WHAT IS REQUIRED ->
So that nothing is lost, restate each entry exactly as supplied.

(RECORDS FOR THE TASK Opens)

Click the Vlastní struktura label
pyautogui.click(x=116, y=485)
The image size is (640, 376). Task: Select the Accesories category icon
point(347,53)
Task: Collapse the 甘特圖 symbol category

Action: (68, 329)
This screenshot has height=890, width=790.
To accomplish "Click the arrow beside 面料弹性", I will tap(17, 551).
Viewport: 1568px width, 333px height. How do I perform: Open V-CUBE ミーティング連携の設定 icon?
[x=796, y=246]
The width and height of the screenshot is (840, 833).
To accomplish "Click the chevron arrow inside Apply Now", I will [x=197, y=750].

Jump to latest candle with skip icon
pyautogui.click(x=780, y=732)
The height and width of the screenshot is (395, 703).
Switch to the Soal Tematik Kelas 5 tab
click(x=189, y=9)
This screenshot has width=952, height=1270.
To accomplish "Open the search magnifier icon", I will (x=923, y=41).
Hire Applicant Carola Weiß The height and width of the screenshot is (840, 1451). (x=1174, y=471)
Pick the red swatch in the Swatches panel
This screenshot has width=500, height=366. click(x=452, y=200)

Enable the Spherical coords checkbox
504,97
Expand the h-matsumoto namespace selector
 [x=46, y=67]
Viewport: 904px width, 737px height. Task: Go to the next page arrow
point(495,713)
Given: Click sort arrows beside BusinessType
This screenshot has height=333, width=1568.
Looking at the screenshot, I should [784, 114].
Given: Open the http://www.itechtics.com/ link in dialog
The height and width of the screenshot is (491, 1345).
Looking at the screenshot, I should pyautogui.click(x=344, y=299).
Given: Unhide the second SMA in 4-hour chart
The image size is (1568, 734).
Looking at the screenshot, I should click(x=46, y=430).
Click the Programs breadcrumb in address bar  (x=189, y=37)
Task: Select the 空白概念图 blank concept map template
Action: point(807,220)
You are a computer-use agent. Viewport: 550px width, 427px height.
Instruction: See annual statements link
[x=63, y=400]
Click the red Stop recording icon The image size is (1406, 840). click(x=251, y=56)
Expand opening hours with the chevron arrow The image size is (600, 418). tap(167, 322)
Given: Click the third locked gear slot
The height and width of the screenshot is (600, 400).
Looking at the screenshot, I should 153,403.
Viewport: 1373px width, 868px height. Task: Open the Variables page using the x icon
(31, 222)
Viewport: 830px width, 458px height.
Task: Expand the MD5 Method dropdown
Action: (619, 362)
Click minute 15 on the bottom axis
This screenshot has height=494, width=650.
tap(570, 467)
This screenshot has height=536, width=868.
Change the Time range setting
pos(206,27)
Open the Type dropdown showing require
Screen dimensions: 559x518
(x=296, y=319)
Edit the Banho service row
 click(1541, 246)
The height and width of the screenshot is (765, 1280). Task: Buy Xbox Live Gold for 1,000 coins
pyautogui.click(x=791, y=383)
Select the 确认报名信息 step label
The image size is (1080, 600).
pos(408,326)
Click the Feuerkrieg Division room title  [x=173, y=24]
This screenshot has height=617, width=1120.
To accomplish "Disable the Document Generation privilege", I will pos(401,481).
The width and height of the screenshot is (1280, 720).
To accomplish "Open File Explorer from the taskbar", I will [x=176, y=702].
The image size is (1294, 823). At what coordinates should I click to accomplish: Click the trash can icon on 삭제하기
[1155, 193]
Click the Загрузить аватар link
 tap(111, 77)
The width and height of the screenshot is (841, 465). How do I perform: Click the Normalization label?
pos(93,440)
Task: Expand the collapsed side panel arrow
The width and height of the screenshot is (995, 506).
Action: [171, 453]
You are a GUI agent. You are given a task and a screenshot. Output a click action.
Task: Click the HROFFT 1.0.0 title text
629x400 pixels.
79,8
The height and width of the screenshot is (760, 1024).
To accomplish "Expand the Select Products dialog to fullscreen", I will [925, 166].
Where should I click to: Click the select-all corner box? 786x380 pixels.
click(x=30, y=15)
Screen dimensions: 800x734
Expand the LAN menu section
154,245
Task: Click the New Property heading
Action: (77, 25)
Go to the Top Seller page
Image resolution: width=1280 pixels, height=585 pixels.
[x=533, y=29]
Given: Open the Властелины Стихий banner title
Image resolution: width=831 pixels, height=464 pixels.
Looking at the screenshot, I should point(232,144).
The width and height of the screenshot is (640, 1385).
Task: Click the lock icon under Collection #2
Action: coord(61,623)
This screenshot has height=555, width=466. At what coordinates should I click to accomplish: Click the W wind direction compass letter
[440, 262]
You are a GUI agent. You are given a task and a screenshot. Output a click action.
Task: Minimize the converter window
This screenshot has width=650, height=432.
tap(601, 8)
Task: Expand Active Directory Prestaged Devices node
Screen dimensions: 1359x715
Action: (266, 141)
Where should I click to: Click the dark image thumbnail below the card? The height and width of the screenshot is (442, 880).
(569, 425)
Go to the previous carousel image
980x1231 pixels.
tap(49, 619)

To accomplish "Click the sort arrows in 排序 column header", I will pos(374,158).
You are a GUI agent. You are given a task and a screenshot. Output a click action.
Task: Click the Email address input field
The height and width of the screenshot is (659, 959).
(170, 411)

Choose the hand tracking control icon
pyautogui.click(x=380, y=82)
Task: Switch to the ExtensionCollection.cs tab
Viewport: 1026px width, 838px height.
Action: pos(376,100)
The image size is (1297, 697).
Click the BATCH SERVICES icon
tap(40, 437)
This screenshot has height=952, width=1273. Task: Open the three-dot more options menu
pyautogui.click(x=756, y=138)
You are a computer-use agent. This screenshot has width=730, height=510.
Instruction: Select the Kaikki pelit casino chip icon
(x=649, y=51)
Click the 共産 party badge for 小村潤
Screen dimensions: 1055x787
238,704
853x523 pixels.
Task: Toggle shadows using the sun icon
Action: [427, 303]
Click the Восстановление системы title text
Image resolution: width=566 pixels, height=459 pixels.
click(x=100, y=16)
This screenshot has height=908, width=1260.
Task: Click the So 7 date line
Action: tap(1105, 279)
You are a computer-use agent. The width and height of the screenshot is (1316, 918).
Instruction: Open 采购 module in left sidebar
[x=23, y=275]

(RECORDS FOR THE TASK Closes)

RESPONSE TO THE EXERCISE ->
Click the Vlastní struktura label
pyautogui.click(x=116, y=485)
The image size is (640, 376). Task: Select the Accesories category icon
point(347,53)
Task: Collapse the 甘特圖 symbol category

Action: (68, 329)
This screenshot has height=890, width=790.
To accomplish "Click the arrow beside 面料弹性", I will tap(17, 551).
Viewport: 1568px width, 333px height. How do I perform: Open V-CUBE ミーティング連携の設定 icon?
[x=796, y=246]
The width and height of the screenshot is (840, 833).
To accomplish "Click the chevron arrow inside Apply Now", I will [x=197, y=750].

Jump to latest candle with skip icon
pyautogui.click(x=780, y=732)
The height and width of the screenshot is (395, 703).
Switch to the Soal Tematik Kelas 5 tab
click(x=189, y=9)
This screenshot has width=952, height=1270.
To accomplish "Open the search magnifier icon", I will (x=923, y=41).
Hire Applicant Carola Weiß The height and width of the screenshot is (840, 1451). (x=1174, y=471)
Pick the red swatch in the Swatches panel
This screenshot has width=500, height=366. click(x=452, y=200)

Enable the Spherical coords checkbox
504,97
Expand the h-matsumoto namespace selector
 [x=46, y=67]
Viewport: 904px width, 737px height. Task: Go to the next page arrow
point(495,713)
Given: Click sort arrows beside BusinessType
This screenshot has height=333, width=1568.
Looking at the screenshot, I should [784, 114].
Given: Open the http://www.itechtics.com/ link in dialog
The height and width of the screenshot is (491, 1345).
Looking at the screenshot, I should pyautogui.click(x=344, y=299).
Given: Unhide the second SMA in 4-hour chart
The image size is (1568, 734).
Looking at the screenshot, I should click(x=46, y=430).
Click the Programs breadcrumb in address bar  (x=189, y=37)
Task: Select the 空白概念图 blank concept map template
Action: point(807,220)
You are a computer-use agent. Viewport: 550px width, 427px height.
Instruction: See annual statements link
[x=63, y=400]
Click the red Stop recording icon The image size is (1406, 840). click(x=251, y=56)
Expand opening hours with the chevron arrow The image size is (600, 418). tap(167, 322)
Given: Click the third locked gear slot
The height and width of the screenshot is (600, 400).
Looking at the screenshot, I should 153,403.
Viewport: 1373px width, 868px height. Task: Open the Variables page using the x icon
(31, 222)
Viewport: 830px width, 458px height.
Task: Expand the MD5 Method dropdown
Action: (619, 362)
Click minute 15 on the bottom axis
This screenshot has height=494, width=650.
tap(570, 467)
This screenshot has height=536, width=868.
Change the Time range setting
pos(206,27)
Open the Type dropdown showing require
Screen dimensions: 559x518
(x=296, y=319)
Edit the Banho service row
 click(1541, 246)
The height and width of the screenshot is (765, 1280). Task: Buy Xbox Live Gold for 1,000 coins
pyautogui.click(x=791, y=383)
Select the 确认报名信息 step label
The image size is (1080, 600).
pos(408,326)
Click the Feuerkrieg Division room title  [x=173, y=24]
This screenshot has height=617, width=1120.
To accomplish "Disable the Document Generation privilege", I will pos(401,481).
The width and height of the screenshot is (1280, 720).
To accomplish "Open File Explorer from the taskbar", I will [x=176, y=702].
The image size is (1294, 823). At what coordinates should I click to accomplish: Click the trash can icon on 삭제하기
[1155, 193]
Click the Загрузить аватар link
 tap(111, 77)
The width and height of the screenshot is (841, 465). How do I perform: Click the Normalization label?
pos(93,440)
Task: Expand the collapsed side panel arrow
The width and height of the screenshot is (995, 506).
Action: [171, 453]
You are a GUI agent. You are given a task and a screenshot. Output a click action.
Task: Click the HROFFT 1.0.0 title text
629x400 pixels.
79,8
The height and width of the screenshot is (760, 1024).
To accomplish "Expand the Select Products dialog to fullscreen", I will [925, 166].
Where should I click to: Click the select-all corner box? 786x380 pixels.
click(x=30, y=15)
Screen dimensions: 800x734
Expand the LAN menu section
154,245
Task: Click the New Property heading
Action: (77, 25)
Go to the Top Seller page
Image resolution: width=1280 pixels, height=585 pixels.
[x=533, y=29]
Given: Open the Властелины Стихий banner title
Image resolution: width=831 pixels, height=464 pixels.
Looking at the screenshot, I should point(232,144).
The width and height of the screenshot is (640, 1385).
Task: Click the lock icon under Collection #2
Action: coord(61,623)
This screenshot has height=555, width=466. At what coordinates should I click to accomplish: Click the W wind direction compass letter
[440, 262]
You are a GUI agent. You are given a task and a screenshot. Output a click action.
Task: Minimize the converter window
This screenshot has width=650, height=432.
tap(601, 8)
Task: Expand Active Directory Prestaged Devices node
Screen dimensions: 1359x715
Action: (266, 141)
Where should I click to: Click the dark image thumbnail below the card? The height and width of the screenshot is (442, 880).
(569, 425)
Go to the previous carousel image
980x1231 pixels.
tap(49, 619)

To accomplish "Click the sort arrows in 排序 column header", I will pos(374,158).
You are a GUI agent. You are given a task and a screenshot. Output a click action.
Task: Click the Email address input field
The height and width of the screenshot is (659, 959).
(170, 411)

Choose the hand tracking control icon
pyautogui.click(x=380, y=82)
Task: Switch to the ExtensionCollection.cs tab
Viewport: 1026px width, 838px height.
Action: pos(376,100)
The image size is (1297, 697).
Click the BATCH SERVICES icon
tap(40, 437)
This screenshot has height=952, width=1273. Task: Open the three-dot more options menu
pyautogui.click(x=756, y=138)
You are a computer-use agent. This screenshot has width=730, height=510.
Instruction: Select the Kaikki pelit casino chip icon
(x=649, y=51)
Click the 共産 party badge for 小村潤
Screen dimensions: 1055x787
238,704
853x523 pixels.
Task: Toggle shadows using the sun icon
Action: [427, 303]
Click the Восстановление системы title text
Image resolution: width=566 pixels, height=459 pixels.
click(x=100, y=16)
This screenshot has height=908, width=1260.
Task: Click the So 7 date line
Action: tap(1105, 279)
You are a computer-use agent. The width and height of the screenshot is (1316, 918).
Instruction: Open 采购 module in left sidebar
[x=23, y=275]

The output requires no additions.